In other words, the president turned the page. No prosecutions at any level, apparently. Based on Obama’s move-on tone, there may not even be an independent commission to dig into this issue (though the administration won’t formally rule that out for now — an internal Justice Department review of the lawyers who authorized the torture is still ongoing). “We have taken steps to ensure that the actions described within them never take place again,” Obama said. See — he stopped the torture program. It’s all fixed. End of story.
Another major issue is lingering, however. Did the torture “work”?
Former Bush administration officials, of course, continue to insist that they got a lot of good intelligence from forcing water into people’s noses. Politico quoted one unnamed ex-Bush aide Thursday who blasted the decision. “It’s damaging because these are techniques that work, and by Obama’s action today, we are telling the terrorists what they are,” the official said. “We have laid it all out for our enemies. This is totally unnecessary. … Publicizing the techniques does grave damage to our national security by ensuring they can never be used again — even in a ticking-time-bomb scenario where thousands or even millions of American lives are at stake.”
Cheney went on CNN last month to specifically defend the United States’ organized torture program — which Cheney says was not torture: “I think those programs were absolutely essential to the success we enjoy, of being able to collect the intelligence that let us defeat all further attempts to launch attacks against the United States since 9/11,” he said. “I think it’s a great success story. It was done legally. It was done in accordance with our constitutional practices and principles.”

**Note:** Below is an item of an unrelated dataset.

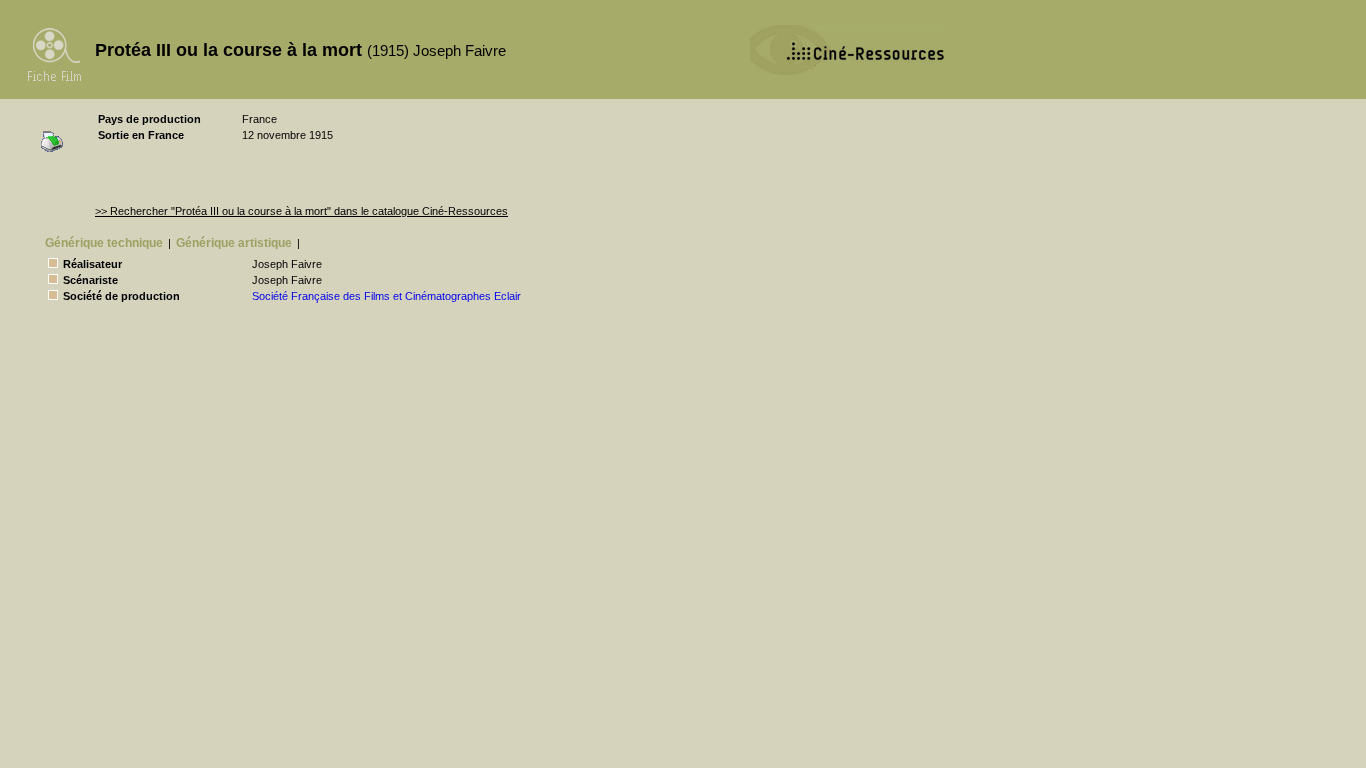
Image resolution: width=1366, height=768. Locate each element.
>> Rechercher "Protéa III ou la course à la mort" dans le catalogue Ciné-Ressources (301, 211)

There were no professional interrogators involved in the creation of the CIA’s torture program. The pros would likely have balked, because they unanimously think torture is stupid and ineffective: People will tell you whatever they think will make you stop the treatment, never mind what the truth is. Those pros also chuckle at the thought of torture as an effective intelligence-gathering tool. News reports have seriously questioned the value of intelligence gathered through torture of suspected al-Qaida operatives like Abu Zubaydah.
So who is right? Is Dick Cheney Jack Bauer, or something more akin to an evil Col. Klink?
Without a rigorous investigation into the alleged efficacy of U.S. torture, we’ll never know. A torture commission would have looked into this very issue. With Obama’s blessing, Congress could try to appoint a nonpartisan group of experts to carefully evaluate whether the torture program was an effective way to gather valuable intelligence or, as interrogators suspect, simply made desperate prisoners say whatever they had to say to make the pain stop, yielding a few gems among a flow of muck. But Obama hasn’t advocated a commission or any other vehicle to look into that, and today seems disinclined to do anything other than move on.
There are some indications that other Democrats are falling into line on ditching the commission idea, too. Rhode Island Democrat Sheldon Whitehouse, a leading proponent of a commission, released a statement Thursday applauding the Obama administration for releasing the memos. Whitehouse didn’t mention a commission that would look into whether torture worked. He referred only to an ongoing, and mostly secret, investigation of unknown scope by the Senate Intelligence Committee.
But while Obama has turned the page, many others haven’t — including the people, and their allies, who think waterboarding was a good idea. Without a commission, if Mitt Romney (the man who pledged to double the size of the prison at Guantánamo) is president in 2013 — or 2017 — we could start torturing all over again.